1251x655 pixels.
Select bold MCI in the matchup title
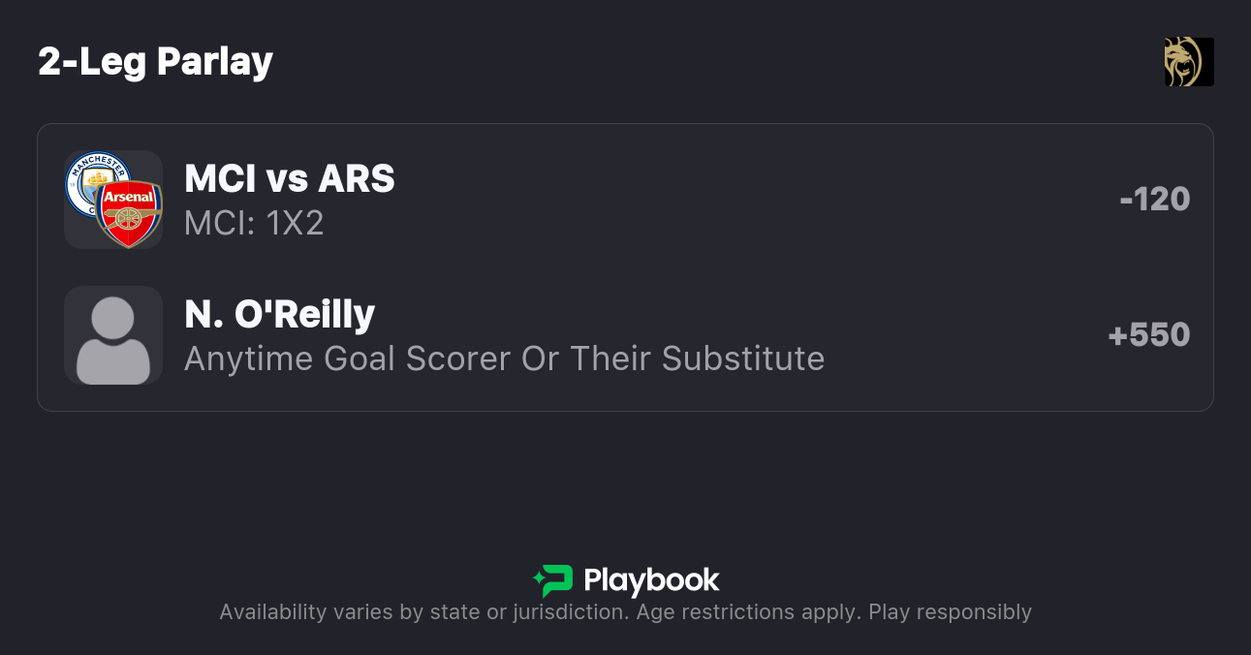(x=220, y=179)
.....
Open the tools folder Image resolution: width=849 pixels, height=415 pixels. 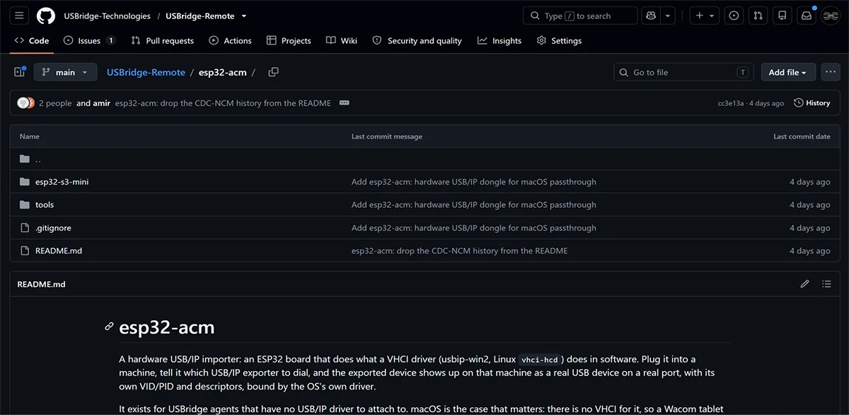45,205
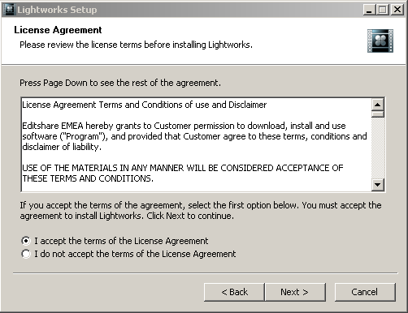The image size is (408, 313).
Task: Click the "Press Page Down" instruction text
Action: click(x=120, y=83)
.....
=== DESCRIPTION OF THE TASK ===
Rewrite the records starting at the line containing "1251x655 pixels." and ending at the line containing "(x=220, y=179)", replacing "matchup title" with "game heading" and changing nothing else. Leave the pictures out of your output.

=== EXERCISE ANSWER ===
1251x655 pixels.
Select bold MCI in the game heading
(x=220, y=179)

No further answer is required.